MR. BARKER: Well, I think both have probably been true, I wouldn't attempt to say which is probably what you get, but I would certainly agree that the mob doesn't represent the majority of feeling; at least in the areas where I'm very familiar with it. It might very well, in some black belt county. But even there, I would have serious doubts. I'm not quite so sure in thinking over the quotation that I like the phrase "moral vacuum" very well, but at least I understand, I think what he's getting at. I'll go along with it.
[00:12:34] MR. WARREN: I'm not sure I know precisely what he means; I have a general notion what he means.
MR. BARKER: So I'll just leave it at that. I can get moralistic about race relations all the time, even though I -- but I have learned it doesn't help very much. If, however, the people who present to be the guardians of the community's morals keep quiet (and this, of course, includes the church and even the administration), Americans expect their leaders to make more pronouncements as a part of political life. But this I will go along with completely. In other words, there's a moral vacuum in that sense that these people do not speak out.

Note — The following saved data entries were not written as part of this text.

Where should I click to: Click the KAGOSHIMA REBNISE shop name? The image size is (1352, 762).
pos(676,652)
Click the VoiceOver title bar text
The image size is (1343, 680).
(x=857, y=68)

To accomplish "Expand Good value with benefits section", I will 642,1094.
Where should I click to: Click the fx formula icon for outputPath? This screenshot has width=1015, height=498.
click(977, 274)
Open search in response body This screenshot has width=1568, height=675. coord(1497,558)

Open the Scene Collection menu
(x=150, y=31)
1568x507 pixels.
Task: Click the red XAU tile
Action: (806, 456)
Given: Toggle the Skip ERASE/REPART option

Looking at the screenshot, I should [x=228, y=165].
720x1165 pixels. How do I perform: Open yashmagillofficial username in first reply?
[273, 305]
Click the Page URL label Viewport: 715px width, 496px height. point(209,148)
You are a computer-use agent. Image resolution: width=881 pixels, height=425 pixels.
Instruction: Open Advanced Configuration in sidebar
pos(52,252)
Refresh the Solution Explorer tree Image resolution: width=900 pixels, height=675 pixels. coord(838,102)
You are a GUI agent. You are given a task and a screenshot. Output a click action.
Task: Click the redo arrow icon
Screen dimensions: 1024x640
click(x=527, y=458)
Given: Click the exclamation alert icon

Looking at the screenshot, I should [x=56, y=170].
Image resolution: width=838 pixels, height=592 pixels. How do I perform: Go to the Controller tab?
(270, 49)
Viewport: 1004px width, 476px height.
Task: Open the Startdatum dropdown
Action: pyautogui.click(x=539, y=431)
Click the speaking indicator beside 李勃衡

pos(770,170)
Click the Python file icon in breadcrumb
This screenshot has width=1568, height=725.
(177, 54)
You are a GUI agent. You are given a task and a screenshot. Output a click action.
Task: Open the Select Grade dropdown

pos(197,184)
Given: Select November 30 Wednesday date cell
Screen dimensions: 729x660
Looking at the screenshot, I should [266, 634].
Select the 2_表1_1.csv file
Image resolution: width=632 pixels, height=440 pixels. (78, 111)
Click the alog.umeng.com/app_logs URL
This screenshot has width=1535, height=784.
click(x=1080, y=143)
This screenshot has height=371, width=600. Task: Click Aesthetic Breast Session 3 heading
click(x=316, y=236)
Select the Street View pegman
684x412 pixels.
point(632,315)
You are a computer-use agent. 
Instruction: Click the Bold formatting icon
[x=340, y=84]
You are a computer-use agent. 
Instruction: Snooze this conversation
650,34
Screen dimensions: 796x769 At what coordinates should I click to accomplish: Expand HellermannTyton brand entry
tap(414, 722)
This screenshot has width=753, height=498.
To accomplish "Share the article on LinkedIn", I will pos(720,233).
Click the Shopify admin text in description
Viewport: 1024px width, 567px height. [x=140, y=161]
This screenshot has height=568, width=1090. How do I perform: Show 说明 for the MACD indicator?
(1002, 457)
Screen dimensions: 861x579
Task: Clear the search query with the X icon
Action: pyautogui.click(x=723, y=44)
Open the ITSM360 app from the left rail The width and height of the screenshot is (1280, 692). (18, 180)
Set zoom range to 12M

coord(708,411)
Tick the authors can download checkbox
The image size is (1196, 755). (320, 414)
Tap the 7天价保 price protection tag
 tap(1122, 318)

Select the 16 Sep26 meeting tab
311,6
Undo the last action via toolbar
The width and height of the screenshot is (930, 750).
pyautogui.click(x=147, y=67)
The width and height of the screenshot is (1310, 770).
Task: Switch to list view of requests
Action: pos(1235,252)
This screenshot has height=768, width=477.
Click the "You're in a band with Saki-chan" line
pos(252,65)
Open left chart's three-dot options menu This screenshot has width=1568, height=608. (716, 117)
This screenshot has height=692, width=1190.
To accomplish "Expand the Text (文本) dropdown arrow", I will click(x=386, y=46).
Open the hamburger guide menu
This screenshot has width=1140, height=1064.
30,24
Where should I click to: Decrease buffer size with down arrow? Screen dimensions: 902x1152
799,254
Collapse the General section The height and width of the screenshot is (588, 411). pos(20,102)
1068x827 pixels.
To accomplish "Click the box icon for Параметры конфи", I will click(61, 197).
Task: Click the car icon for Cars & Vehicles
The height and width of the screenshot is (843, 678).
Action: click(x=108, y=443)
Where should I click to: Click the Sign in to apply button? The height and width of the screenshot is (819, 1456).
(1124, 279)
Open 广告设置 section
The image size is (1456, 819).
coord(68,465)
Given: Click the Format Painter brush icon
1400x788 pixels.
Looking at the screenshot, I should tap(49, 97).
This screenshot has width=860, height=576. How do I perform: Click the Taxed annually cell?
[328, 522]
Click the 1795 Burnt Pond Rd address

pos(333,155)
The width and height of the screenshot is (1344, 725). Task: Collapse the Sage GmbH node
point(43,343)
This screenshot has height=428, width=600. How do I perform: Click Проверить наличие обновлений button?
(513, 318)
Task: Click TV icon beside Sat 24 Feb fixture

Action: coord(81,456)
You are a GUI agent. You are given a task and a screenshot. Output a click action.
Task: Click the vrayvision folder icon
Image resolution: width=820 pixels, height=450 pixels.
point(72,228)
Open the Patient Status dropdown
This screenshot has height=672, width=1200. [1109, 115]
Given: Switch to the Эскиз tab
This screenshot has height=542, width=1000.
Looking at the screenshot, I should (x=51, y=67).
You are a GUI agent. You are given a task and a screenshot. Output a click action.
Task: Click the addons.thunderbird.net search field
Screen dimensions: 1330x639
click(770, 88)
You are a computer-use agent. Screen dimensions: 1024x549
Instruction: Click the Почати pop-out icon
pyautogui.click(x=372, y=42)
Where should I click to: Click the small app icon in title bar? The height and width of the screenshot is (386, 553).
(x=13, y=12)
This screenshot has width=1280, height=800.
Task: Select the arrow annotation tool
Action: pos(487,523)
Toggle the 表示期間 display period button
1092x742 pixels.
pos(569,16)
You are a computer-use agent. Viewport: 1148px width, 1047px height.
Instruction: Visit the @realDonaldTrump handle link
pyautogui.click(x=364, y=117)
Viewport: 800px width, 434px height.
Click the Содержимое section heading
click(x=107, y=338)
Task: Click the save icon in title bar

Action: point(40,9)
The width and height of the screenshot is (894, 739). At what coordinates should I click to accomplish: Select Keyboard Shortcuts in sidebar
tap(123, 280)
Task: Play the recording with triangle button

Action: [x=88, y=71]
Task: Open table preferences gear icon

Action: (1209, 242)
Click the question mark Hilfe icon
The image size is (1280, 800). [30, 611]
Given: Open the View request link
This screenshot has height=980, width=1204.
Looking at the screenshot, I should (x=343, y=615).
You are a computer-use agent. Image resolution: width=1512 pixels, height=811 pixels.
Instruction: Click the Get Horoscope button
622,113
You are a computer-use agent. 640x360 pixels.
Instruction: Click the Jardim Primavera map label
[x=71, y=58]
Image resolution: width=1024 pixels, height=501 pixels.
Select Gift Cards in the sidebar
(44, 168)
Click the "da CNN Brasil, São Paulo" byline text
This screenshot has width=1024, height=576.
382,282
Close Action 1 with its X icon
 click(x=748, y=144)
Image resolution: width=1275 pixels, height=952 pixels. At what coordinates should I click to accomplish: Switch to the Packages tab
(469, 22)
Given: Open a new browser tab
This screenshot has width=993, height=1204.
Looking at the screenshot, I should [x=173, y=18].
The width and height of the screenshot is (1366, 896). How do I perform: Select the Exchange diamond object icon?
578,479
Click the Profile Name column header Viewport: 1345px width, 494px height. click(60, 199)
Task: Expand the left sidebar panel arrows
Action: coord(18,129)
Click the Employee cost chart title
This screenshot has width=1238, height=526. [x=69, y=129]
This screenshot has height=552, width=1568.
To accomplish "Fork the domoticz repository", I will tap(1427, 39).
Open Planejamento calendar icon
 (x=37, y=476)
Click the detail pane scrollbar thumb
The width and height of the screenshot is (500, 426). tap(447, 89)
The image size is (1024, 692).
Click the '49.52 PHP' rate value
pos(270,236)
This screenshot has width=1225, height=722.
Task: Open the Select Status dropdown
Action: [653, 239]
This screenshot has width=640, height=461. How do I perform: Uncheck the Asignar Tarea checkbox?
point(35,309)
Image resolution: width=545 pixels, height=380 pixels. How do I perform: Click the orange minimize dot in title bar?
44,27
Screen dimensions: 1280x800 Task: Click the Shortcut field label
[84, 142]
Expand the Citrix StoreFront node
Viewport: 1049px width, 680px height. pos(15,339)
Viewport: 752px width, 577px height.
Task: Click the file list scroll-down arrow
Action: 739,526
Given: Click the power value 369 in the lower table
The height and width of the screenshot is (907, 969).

[00:13:20] MR. WARREN: . . . . . in a survey of New Orleans, the advisory commission for civil rights, they said, what I read of the report, that not a single person of any significance as a community leader, uttered . . . . . New Orleans crisis/crises. Not one, would show himself.
MR. BARKER: Well, New Orleans, I thought was so bad that I'm inclined to go along with Thurgood Marshall's charge that the school board picked those schools deliberately. That may be very unfair, but in other words, they picked the places where they thought they could get the most commotion. I say this seems very unfair, but considering the situation, it may very well be true.
[00:14:01] MR. WARREN: It said New Orleans, though, that the first day or so there was no trouble at all; it was only after it was worked up the second day, that you got it wasn't spontaneous reaction, it was a devised reaction.
MR. BARKER: This is true, too, because the mobs just don't happen. You could see it on a very minor scale here, there is always a few young what do they call 'em, hoodlums, a little bit unfortunate young white men wandering around downtown, probably they'd been downtown looking for a little mischief anyway, these old men on the sidewalks, egging them on and patting them on the back, figuratively or literally, and even then it took quite a lot to build up to action. You know these things don't happen; those women didn't all decide to go down there and scream out the same damn thing at the same time. Somebody was behind it. Who, I don't know. Well, that of course is why it's so important in these cases, if people who should, speak out . . . . . because that very often scares the people who are going to get the mob out, it makes them
feel it's not going to be very well worthwhile venture.